───── INFORMATION PROVIDED ─────

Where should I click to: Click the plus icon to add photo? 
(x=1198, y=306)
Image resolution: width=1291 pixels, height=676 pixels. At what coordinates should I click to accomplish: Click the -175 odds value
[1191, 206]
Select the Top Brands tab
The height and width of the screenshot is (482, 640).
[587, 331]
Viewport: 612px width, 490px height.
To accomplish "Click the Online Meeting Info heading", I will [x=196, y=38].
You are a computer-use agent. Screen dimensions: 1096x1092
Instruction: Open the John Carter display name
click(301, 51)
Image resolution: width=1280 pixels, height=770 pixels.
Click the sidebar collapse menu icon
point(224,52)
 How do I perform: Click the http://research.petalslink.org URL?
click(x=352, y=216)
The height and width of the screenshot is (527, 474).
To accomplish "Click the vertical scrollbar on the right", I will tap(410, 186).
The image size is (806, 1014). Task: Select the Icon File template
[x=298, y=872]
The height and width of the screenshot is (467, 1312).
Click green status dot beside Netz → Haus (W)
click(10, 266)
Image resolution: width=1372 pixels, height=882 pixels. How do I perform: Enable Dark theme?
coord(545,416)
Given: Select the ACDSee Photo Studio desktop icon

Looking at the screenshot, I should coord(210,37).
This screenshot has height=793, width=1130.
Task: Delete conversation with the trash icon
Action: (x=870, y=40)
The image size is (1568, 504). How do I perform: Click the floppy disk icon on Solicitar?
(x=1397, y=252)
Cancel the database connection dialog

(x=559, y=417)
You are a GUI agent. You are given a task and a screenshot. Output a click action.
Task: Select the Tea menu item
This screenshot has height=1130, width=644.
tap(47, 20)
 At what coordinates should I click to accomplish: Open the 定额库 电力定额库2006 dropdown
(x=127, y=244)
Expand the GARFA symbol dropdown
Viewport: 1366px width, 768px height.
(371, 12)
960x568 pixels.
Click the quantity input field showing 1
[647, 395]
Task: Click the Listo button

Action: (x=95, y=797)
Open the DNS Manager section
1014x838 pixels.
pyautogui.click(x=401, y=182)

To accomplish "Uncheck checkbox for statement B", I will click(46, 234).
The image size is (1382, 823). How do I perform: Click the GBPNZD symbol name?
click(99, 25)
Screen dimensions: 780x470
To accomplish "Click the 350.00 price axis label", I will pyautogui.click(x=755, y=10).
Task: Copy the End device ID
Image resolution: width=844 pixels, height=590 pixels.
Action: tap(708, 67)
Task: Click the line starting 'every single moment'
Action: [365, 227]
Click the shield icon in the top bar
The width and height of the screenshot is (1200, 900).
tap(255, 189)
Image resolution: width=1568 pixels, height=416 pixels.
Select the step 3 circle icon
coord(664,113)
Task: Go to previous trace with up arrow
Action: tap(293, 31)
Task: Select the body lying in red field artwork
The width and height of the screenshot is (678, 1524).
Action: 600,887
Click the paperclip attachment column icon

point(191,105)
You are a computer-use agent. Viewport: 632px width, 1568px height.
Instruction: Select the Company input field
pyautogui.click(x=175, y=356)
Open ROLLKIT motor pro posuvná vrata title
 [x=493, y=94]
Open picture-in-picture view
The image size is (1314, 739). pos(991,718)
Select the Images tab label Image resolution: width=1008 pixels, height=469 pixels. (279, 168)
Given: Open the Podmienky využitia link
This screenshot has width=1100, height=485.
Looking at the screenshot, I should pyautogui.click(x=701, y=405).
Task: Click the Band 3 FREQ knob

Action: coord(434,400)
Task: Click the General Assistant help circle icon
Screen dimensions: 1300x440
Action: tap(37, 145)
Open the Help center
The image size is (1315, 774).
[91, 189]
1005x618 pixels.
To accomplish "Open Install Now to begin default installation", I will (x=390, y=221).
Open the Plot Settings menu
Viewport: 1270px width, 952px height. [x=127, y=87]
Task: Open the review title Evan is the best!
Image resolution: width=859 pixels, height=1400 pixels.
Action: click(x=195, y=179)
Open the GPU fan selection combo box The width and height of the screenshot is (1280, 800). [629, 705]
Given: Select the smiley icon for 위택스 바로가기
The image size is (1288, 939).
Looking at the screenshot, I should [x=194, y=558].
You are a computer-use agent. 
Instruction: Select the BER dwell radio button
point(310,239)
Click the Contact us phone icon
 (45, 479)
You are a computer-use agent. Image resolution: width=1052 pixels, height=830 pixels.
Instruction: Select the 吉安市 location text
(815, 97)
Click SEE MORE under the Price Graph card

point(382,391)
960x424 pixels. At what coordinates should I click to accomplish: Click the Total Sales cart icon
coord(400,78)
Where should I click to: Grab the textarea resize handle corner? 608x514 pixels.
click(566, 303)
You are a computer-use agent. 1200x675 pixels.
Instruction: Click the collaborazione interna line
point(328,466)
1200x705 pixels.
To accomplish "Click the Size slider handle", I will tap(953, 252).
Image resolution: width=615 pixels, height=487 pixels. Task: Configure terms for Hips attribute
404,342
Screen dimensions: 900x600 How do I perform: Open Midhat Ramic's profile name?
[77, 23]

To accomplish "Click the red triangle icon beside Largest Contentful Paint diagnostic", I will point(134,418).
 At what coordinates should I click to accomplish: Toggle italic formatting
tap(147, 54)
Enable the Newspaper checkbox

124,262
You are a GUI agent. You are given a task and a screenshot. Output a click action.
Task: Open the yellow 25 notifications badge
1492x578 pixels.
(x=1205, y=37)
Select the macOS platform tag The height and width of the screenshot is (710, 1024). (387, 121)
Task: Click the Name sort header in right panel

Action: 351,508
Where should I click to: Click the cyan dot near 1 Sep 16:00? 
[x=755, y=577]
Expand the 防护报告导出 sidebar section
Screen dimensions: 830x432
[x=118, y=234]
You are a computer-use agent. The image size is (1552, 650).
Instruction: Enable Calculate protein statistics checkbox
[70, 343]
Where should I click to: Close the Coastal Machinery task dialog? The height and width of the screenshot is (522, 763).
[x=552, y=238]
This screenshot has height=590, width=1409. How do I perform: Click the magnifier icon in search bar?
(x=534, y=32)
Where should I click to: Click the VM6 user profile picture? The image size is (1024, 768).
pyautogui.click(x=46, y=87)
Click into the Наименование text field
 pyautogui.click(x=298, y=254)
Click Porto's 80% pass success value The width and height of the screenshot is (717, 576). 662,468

─────

YOUR ASSIGNMENT ▸
The reply should hold only the lines of the listing above starting at the line containing "Click the sidebar collapse menu icon" and ending at the line containing "Expand the GARFA symbol dropdown", exactly as written.

SOLUTION ▸
Click the sidebar collapse menu icon
point(224,52)
 How do I perform: Click the http://research.petalslink.org URL?
click(x=352, y=216)
The height and width of the screenshot is (527, 474).
To accomplish "Click the vertical scrollbar on the right", I will tap(410, 186).
The image size is (806, 1014). Task: Select the Icon File template
[x=298, y=872]
The height and width of the screenshot is (467, 1312).
Click green status dot beside Netz → Haus (W)
click(10, 266)
Image resolution: width=1372 pixels, height=882 pixels. How do I perform: Enable Dark theme?
coord(545,416)
Given: Select the ACDSee Photo Studio desktop icon

Looking at the screenshot, I should coord(210,37).
This screenshot has height=793, width=1130.
Task: Delete conversation with the trash icon
Action: (x=870, y=40)
The image size is (1568, 504). How do I perform: Click the floppy disk icon on Solicitar?
(x=1397, y=252)
Cancel the database connection dialog

(x=559, y=417)
You are a GUI agent. You are given a task and a screenshot. Output a click action.
Task: Select the Tea menu item
This screenshot has height=1130, width=644.
tap(47, 20)
 At what coordinates should I click to accomplish: Open the 定额库 电力定额库2006 dropdown
(x=127, y=244)
Expand the GARFA symbol dropdown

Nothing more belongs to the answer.